## WHAT TO WORK ON:
**a)** What operating loss did Nokia record for the year on an IFRS basis, according to the commentary on Nokia's Q4 2012 results?
**b)** Continue the commentary on Nokia's Q4 2012 results from the point where it ends.

## PROVIDED TEXT:

________________________________________

The myth of “underlying profitability”

The Devices and Services Division, which is home to all Nokia phones and phone related services and central to Nokia's business, achieved “underlying profitability” in Q4 2012.  This myth was promulgated by none other than Stephen Elop himself, who announced it with much fanfare at an earnings pre-release on January 10, only to have the claim withdrawn when Nokia finalized their earnings report for the January 24 conference call. 

Nokia's CFO, Timo Ihamuotila went even further, repeatedly stating that Devices and Services had not achieved sustainable positive cash flow and that he was focused on achieving this in 2013.  His tone came across as a firm rebuke to Elop, and is probably indicative of mounting frustration in Finland with Elop and his Windows Phone strategy. 

The message of “underlying profitability” had subtly metamorphosed in the two weeks since January 10.  Now Elop was claiming that Nokia as a whole had achieved “underlying profitability” in Q4, but even this claim has to be greeted with skepticism. 

What this term means, in Elop-speak, is that the company achieved a non-IFRS (International Financial Reporting Standards) operating profit for the full year of 126 million Euros, but this excludes “one-time only” charges related to restructuring as well as proceeds from the sale of assets.  As I've pointed out in the past, I tend to mistrust such exclusions, since restructuring charges have a way cropping up repeatedly as companies try to regain profitability.  For the year, Nokia had an operating loss 2.3 billion Euros on an IFRS basis. 

The myth of Windows Phone 8 success

In Q4 2012 Windows Phone sales quadrupled compared to Q4 2011.  Windows Phone 8 is a hit.  The reasonably objective characterization is that Windows Phone 8 is less of a flop than Windows Phone 7.   The quadrupling of sales only speaks to the deplorable performance of Windows Phone 7 in the global marketplace. 

In 2012 Q4 I estimate global Windows Phone shipments to be 5.5 million units, 4.4 reported by Nokia in their earnings release and 1.1 million units for HTC (the only other Windows Phone manufacturer).  The HTC figure is an estimate based on the historical ratio of sales between Nokia and HTC, since HTC hasn't disclosed sales numbers for their line of Windows Phones.

________________________________________

## DATA SHOWN:
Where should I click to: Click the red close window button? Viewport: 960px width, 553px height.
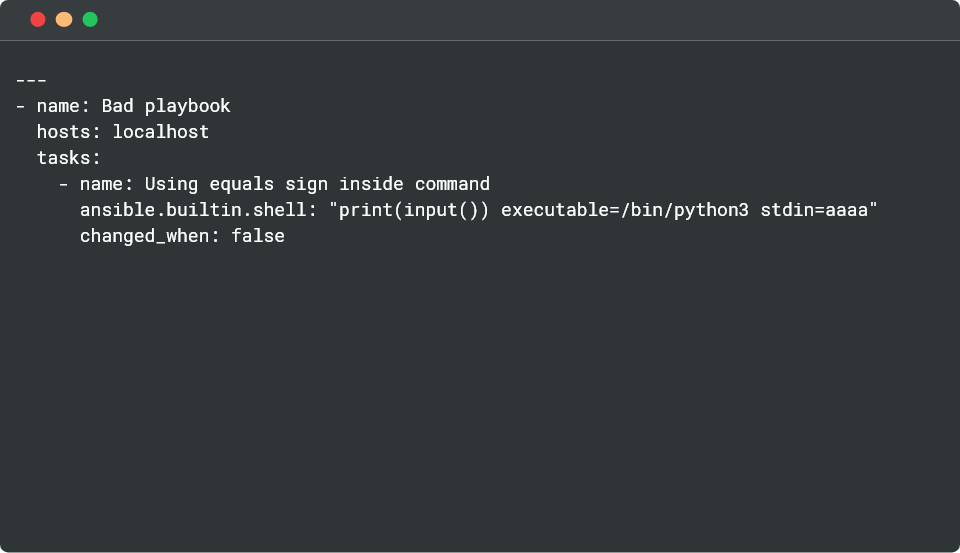[38, 19]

________________________________________

## ANSWERS:
**a)** 2.3 billion Euros.

**b)**
IDC has estimated the total shipments of smartphones in Q4 to have been 219.4 million units, giving Windows Phone a market share of 2.5 %  This is enough to put it ahead of Symbian, for the first time, but not ahead of the Nokia OS which powers Asha smart phones.  In Q4 Nokia sold 9.3 million Asha phones, giving it a 4.2 % market share.  One could certainly question whether Asha deserves to be called a smart phone.  Nokia does, but then doesn't count Asha in their own Smart Devices category, along with Symbian and Windows Phone.   

Depending on how well or poorly Blackberry did in Q4, Windows Phone is probably going to wind up in fifth place in worldwide market share, unchanged from Q3. Whether forthcoming platform share numbers from IDC and Gartner will reflect this depends on whether they choose to accept Asha as a true smart phone.  If they don't accept Asha as a smart phone, this may artificially promote Windows Phone into fourth or even third place ahead of Blackberry.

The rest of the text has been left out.